Os dois líderes querem assim entrar em sintonia com a maioria dos italianos. Cerca de 77% consideram que o número de imigrantes é "muito alto", segundo uma pesquisa do YouGov realizada em dezembro para vários jornais europeus, incluindo o italiano La Repubblica.
Número dez pontos acima da média europeia. A maior preocupação dos italianos é que com a chegada dos imigrantes a criminalidade aumentará (53%), principalmente entre os eleitores dos Irmãos da Itália (76%) e da Liga (67%).
- "Lemas de campanha" -
O Partido Democrata (PD, esquerda) e os de centro "veem os imigrantes como um recurso para a economia italiana", mas "têm dificuldade em fazer com que os seus eleitores compreendam, sobretudo porque não é um assunto popular", lamenta o professor Ambrosini.

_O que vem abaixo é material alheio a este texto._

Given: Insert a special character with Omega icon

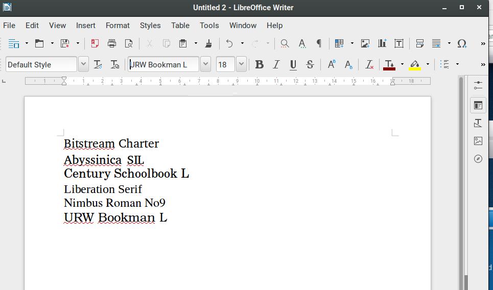Looking at the screenshot, I should pos(462,43).
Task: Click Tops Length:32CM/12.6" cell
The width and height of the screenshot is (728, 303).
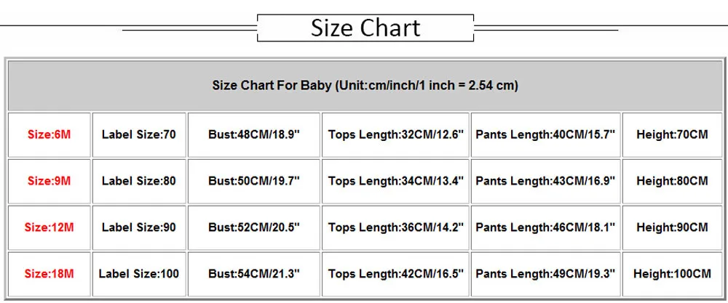Action: coord(396,134)
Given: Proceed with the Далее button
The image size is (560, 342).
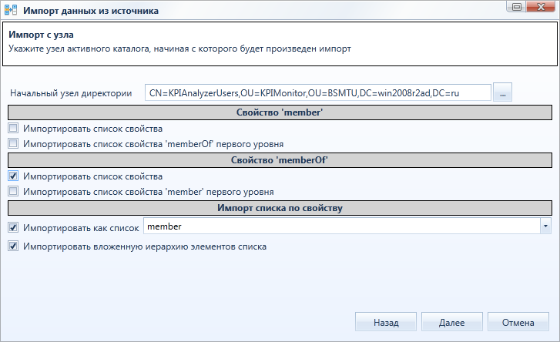Looking at the screenshot, I should 452,322.
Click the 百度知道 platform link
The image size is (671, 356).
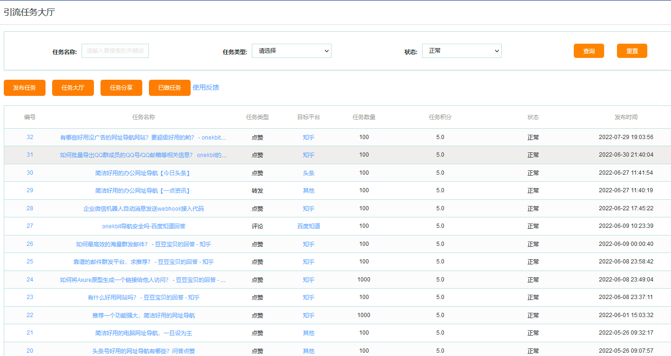pyautogui.click(x=309, y=226)
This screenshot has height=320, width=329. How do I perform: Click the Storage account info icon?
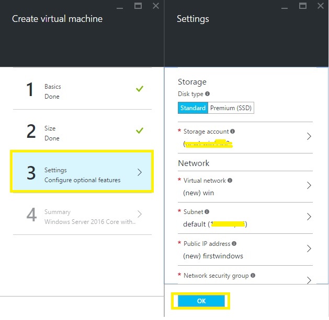point(233,132)
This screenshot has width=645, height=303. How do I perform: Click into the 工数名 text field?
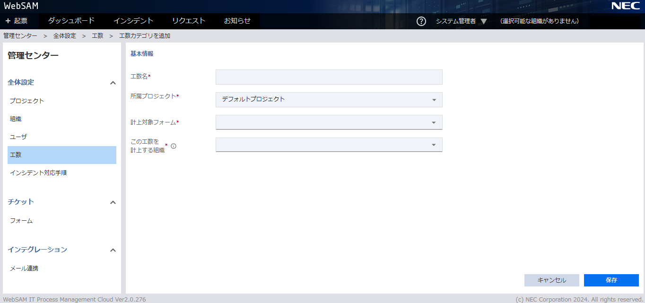coord(329,77)
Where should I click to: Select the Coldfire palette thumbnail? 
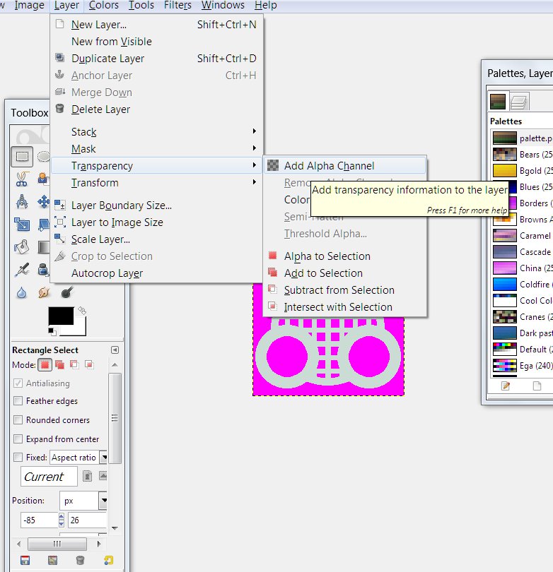click(505, 285)
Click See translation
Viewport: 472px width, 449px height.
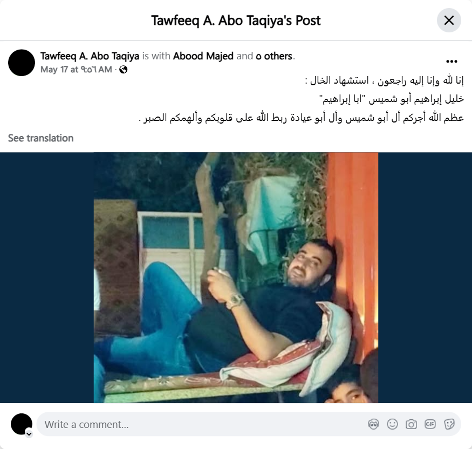[x=40, y=138]
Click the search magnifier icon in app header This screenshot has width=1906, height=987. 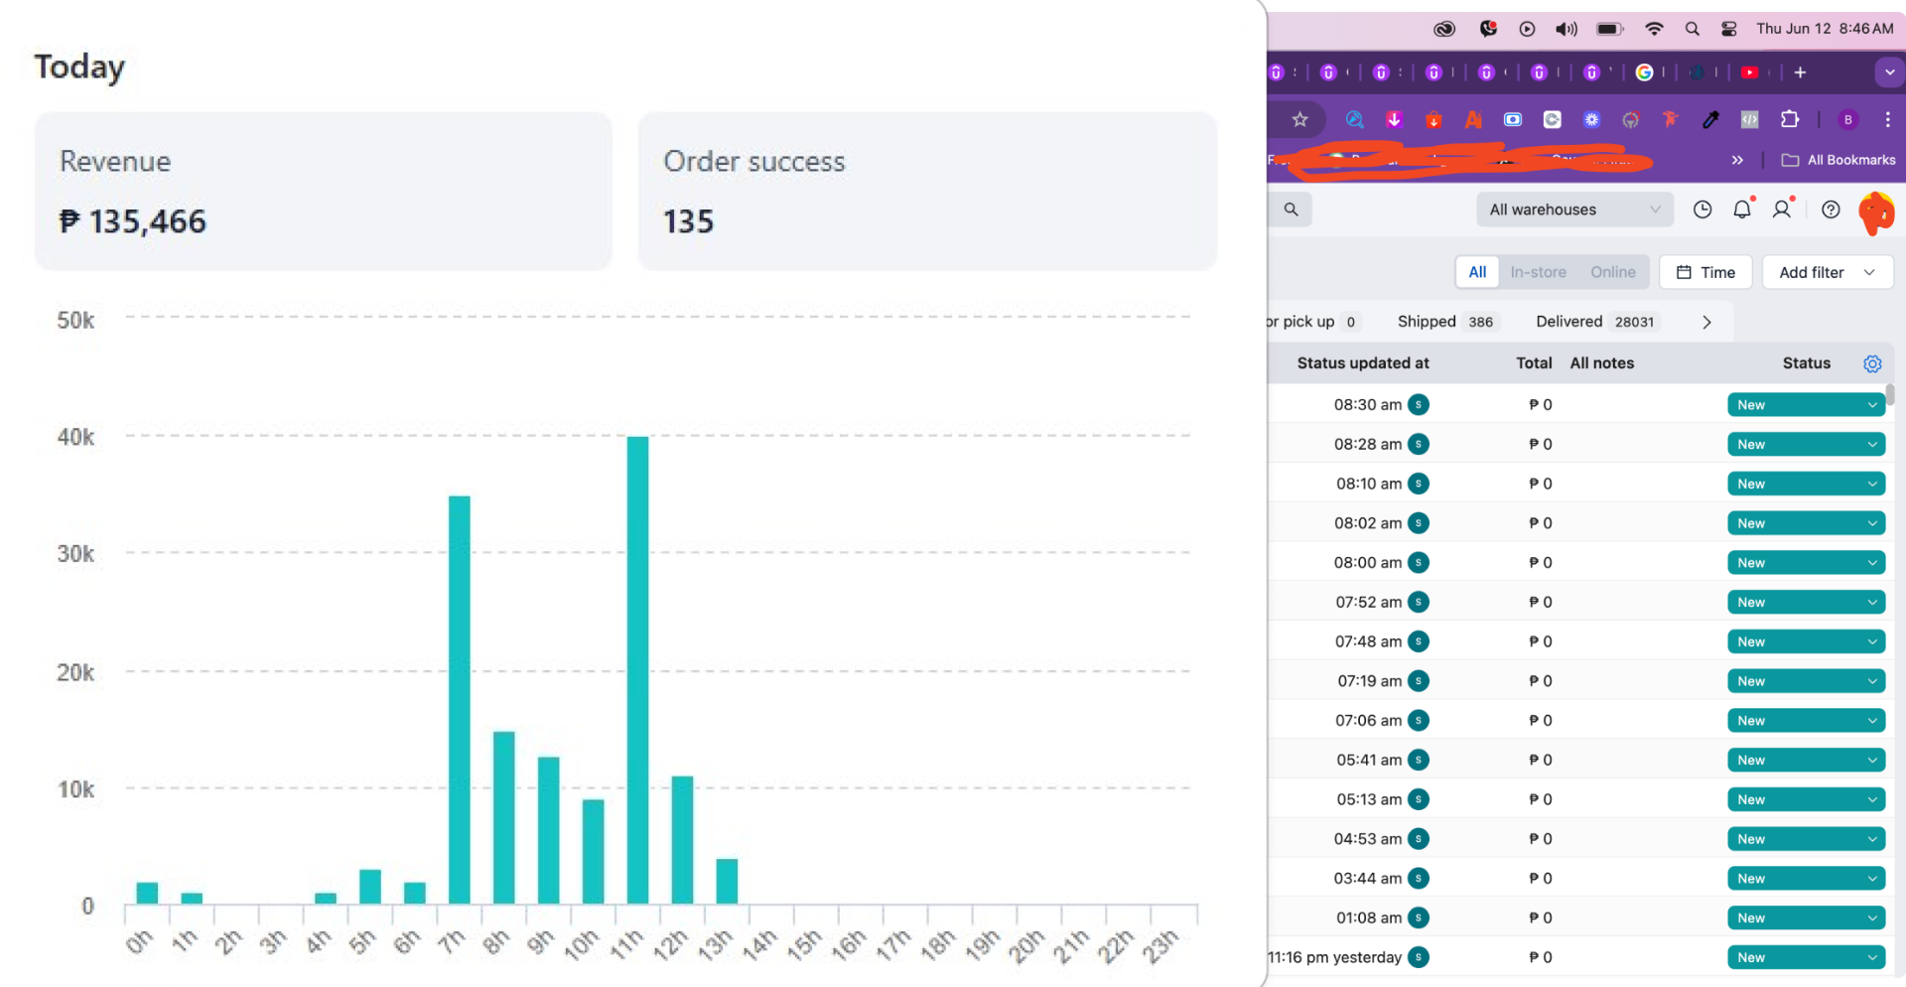click(1291, 210)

De fato, os imigrantes representam uma tábua de salvação para a Itália, cuja população pode ser reduzida em 20% em 50 anos, de 59,6 milhões de habitantes em 2020 para 47,6 milhões em 2070, segundo projeções do instituto nacional de estatística (Istat).
Esta diminuição é acompanhada por um envelhecimento geral, devido à queda das taxas de natalidade e ao aumento da esperança de vida no país, apelidado de Japão da Europa.
Em relatório publicado em 2021, o Istat alertou para futuras dificuldades nos sistemas previdenciário e de saúde.
O mercado de trabalho faz uso maciço da população migrante, especialmente para empregos pouco qualificados no setor agrícola, construção, serviço doméstico e hotelaria.
Com 2,5 milhões, os imigrantes em situação regular representam cerca de 10% da população ativa, sem contar a imigração ilegal.
Durante a pandemia de covid-19, veio à tona a dependência de mão de obra estrangeira.
Perante o perigo de perderem as suas colheitas por falta de pessoal, os empregadores do setor agrícola tiveram de alugar aviões para trazer trabalhadores sazonais da Romênia ou Marrocos.
"Em teoria, eu poderia ter encontrado trabalhadores aqui na Itália, mas os italianos não querem mais trabalhar nos campos ou nos vinhedos", disse o enólogo Martin Foradori Hofstatter à AFPTV na época.
Alcançar um equilíbrio entre a questão humanitária, os interesses do país e o princípio da seletividade são "questões complexas que não se prestam a simplificações nem aos slogans e lemas de uma campanha eleitoral", admite o professor Ambrosini.